**WORK ORDER:** Repeat the listing below word for word, stopping after the line that contains "1568x480 pixels.".

::::

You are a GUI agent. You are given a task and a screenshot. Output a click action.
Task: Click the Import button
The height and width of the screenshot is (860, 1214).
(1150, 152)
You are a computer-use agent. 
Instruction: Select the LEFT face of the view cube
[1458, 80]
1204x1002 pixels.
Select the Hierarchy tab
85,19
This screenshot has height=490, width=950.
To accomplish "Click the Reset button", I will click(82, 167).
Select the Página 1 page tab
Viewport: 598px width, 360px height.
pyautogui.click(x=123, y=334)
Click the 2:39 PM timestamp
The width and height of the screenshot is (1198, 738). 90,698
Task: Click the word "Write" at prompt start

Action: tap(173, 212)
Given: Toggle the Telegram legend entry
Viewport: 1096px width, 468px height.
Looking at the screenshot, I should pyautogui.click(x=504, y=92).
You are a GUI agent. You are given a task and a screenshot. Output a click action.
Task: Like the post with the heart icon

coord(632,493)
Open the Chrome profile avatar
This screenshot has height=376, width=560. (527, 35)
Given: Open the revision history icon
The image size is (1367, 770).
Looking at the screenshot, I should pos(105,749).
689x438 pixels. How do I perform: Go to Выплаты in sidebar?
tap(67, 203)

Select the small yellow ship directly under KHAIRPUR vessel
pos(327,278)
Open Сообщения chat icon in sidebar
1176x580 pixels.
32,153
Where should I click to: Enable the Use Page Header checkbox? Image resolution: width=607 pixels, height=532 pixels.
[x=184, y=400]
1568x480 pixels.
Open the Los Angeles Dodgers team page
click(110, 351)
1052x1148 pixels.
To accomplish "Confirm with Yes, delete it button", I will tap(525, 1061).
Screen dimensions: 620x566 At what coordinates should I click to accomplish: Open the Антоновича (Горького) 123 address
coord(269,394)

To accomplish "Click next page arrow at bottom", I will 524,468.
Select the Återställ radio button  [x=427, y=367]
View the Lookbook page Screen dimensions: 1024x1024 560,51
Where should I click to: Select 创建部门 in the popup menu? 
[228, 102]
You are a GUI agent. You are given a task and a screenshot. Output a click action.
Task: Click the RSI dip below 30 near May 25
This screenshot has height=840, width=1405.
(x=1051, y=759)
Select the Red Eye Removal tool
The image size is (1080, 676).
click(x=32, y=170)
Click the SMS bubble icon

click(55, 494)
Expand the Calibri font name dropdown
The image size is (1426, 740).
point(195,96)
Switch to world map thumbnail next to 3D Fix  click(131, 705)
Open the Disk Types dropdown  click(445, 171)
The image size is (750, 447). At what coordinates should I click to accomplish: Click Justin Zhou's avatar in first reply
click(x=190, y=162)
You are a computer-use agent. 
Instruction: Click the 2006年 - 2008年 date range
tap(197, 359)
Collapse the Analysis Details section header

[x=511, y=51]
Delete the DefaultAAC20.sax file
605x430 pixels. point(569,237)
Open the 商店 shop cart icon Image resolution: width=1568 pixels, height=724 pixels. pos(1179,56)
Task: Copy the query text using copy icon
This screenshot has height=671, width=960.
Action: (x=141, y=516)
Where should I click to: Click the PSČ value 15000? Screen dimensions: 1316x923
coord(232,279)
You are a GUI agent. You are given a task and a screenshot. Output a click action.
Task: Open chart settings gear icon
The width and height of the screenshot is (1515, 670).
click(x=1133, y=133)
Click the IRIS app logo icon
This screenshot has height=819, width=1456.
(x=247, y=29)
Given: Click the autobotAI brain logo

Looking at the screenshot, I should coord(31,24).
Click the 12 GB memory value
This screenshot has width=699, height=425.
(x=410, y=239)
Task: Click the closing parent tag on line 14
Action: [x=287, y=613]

::::

**WRITTEN ANSWER:**
You are a GUI agent. You are given a task and a screenshot. Output a click action.
Task: Click the Import button
The height and width of the screenshot is (860, 1214).
(1150, 152)
You are a computer-use agent. 
Instruction: Select the LEFT face of the view cube
[1458, 80]
1204x1002 pixels.
Select the Hierarchy tab
85,19
This screenshot has height=490, width=950.
To accomplish "Click the Reset button", I will click(82, 167).
Select the Página 1 page tab
Viewport: 598px width, 360px height.
pyautogui.click(x=123, y=334)
Click the 2:39 PM timestamp
The width and height of the screenshot is (1198, 738). 90,698
Task: Click the word "Write" at prompt start

Action: tap(173, 212)
Given: Toggle the Telegram legend entry
Viewport: 1096px width, 468px height.
Looking at the screenshot, I should pyautogui.click(x=504, y=92).
You are a GUI agent. You are given a task and a screenshot. Output a click action.
Task: Like the post with the heart icon

coord(632,493)
Open the Chrome profile avatar
This screenshot has height=376, width=560. (527, 35)
Given: Open the revision history icon
The image size is (1367, 770).
Looking at the screenshot, I should pos(105,749).
689x438 pixels. How do I perform: Go to Выплаты in sidebar?
tap(67, 203)

Select the small yellow ship directly under KHAIRPUR vessel
pos(327,278)
Open Сообщения chat icon in sidebar
1176x580 pixels.
32,153
Where should I click to: Enable the Use Page Header checkbox? Image resolution: width=607 pixels, height=532 pixels.
[x=184, y=400]
1568x480 pixels.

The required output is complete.